Import libraries as below

In [1]:
from unstructured.partition.html import partition_html
import time
import os
import csv
import time
from urllib.parse import urlparse
from selenium import webdriver
from selenium.webdriver.chrome.service import Service
from selenium.webdriver.chrome.options import Options
from selenium.webdriver.support.ui import WebDriverWait
from selenium.webdriver.support import expected_conditions as EC
from selenium.webdriver.common.by import By
import json
import subprocess
import bs4

Hardcoded function to extract from the main body (deprecated, but it still works)

In [2]:
def get_body(elements):
    '''
    This function finds the document element list indexes corresponding to the main body of the webpage, in the absence of usage of proper body tags

    Parameters:
        elements (list): A list of Unstructured document objects

    Returns:
        list: The sliced elements list whose indexes point to document objects containing text and other metadata from the main body of the webpage
    '''

    START = 0
    END = 0
    flag = False

    for i in range(len(elements)):

        if flag == False and elements[i].text == 'Search':
            flag = True
            continue
        elif START == 0 and elements[i].category == 'Title':
            START = i
            continue
        elif END == 0 and elements[i].text == 'Urban Redevelopment Authority':
            END = i
            break
    return elements[START:END]

From the starting page, pages are crawled and links added to the unique_links list as a queue. The links scraped are then filtered - in this case only the DC Guidelines stuff. Link scrawling is rate-limited, but I believe the pause/sleep time can be reduced.

In [3]:
def scrape_links(url, visited, queue):
    unique_links = []
    try:
        elements = partition_html(url=url,
                                    headers={'User-Agent': 'Mozilla/5.0 (Windows NT 10.0; Win64; x64) AppleWebKit/537.36 (KHTML, like Gecko) Chrome/58.0.3029.110 Safari/537.36'})
        body_elements = get_body(elements)
        for element in body_elements:
            if element.metadata.link_urls != None:
                links = element.metadata.link_urls
                for link in links :
                    if 'https://' not in link and 'http://' not in link:
                        link = 'https://www.ura.gov.sg' + link
                    if "https://www.ura.gov.sg/" not in link or "https://www.ura.gov.sg/maps" in link:
                        continue
                    if "https://www.ura.gov.sg/-/media/Corporate/Guidelines/Development-control" in link or "https://www.ura.gov.sg/Corporate/Guidelines/Development-Control" in link:
                        if link not in visited and link not in queue:
                            unique_links.append(link)
    except:
        pass
    return unique_links
    

In [4]:
def all_links_in_page(url):
    links = []
    visited = set()
    queue = [url]
    while queue:
        current_url = queue.pop(0)
        if current_url in visited:
            continue
        print(f"Current Page: {current_url}")
        visited.add(current_url)
        links.append(current_url)
        queue += scrape_links(current_url, visited, queue)
        time.sleep(0.1)
    return links

In [5]:
test = all_links_in_page("https://www.ura.gov.sg/Corporate/Guidelines/Development-Control")
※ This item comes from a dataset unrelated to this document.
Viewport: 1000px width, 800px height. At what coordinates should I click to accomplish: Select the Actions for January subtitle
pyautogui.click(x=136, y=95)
Current Page: https://www.ura.gov.sg/Corporate/Guidelines/Development-Control
Current Page: https://www.ura.gov.sg/Corporate/Guidelines/Development-Control/Residential
Current Page: https://www.ura.gov.sg/Corporate/Guidelines/Development-Control/Residential/Flats-Condominiums
Current Page: https://www.ura.gov.sg/Corporate/Guidelines/Development-Control/Residential/Bungalows
Current Page: https://www.ura.gov.sg/Corporate/Guidelines/Development-Control/Residential/Semi-Detached-Houses
Current Page: https://www.ura.gov.sg/Corporate/Guidelines/Development-Control/Residential/Terrace
Current Page: https://www.ura.gov.sg/Corporate/Guidelines/Development-Control/Residential/Strata-Landed-Housing
Current Page: https://www.ura.gov.sg/Corporate/Guidelines/Development-Control/Non-Residential
Current Page: https://www.ura.gov.sg/Corporate/Guidelines/Development-Control/Non-Residential/Commercial
Current Page: https://www.ura.gov.sg/Corporate/Guidelines/Development-Control/Non-Residential/Hotel
Cur

Quick count of total webpage URLs scraped except for media files

In [6]:
count = sum(1 for each_link in test if "https://www.ura.gov.sg/-/media/Corporate/Guidelines/Development-control" not in each_link)
print(count)

448


Write links to CSV of choice

In [7]:
def write_links_to_csv(links, filename):
  """Writes a list of links to a CSV file, each link on a new line.

  Args:
    links: List of strings containing the links.
    filename: Path to the CSV file to be created.
  """
  with open(filename, 'w', newline='') as csvfile:
    writer = csv.writer(csvfile)
    for link in links:
      writer.writerow([link])  # Write each link as a single element list

# Example usage (replace with your list of links and desired filename)
filename = "../data/dc_links.csv"
write_links_to_csv(test, filename)
print(f"Links written to CSV: {filename}")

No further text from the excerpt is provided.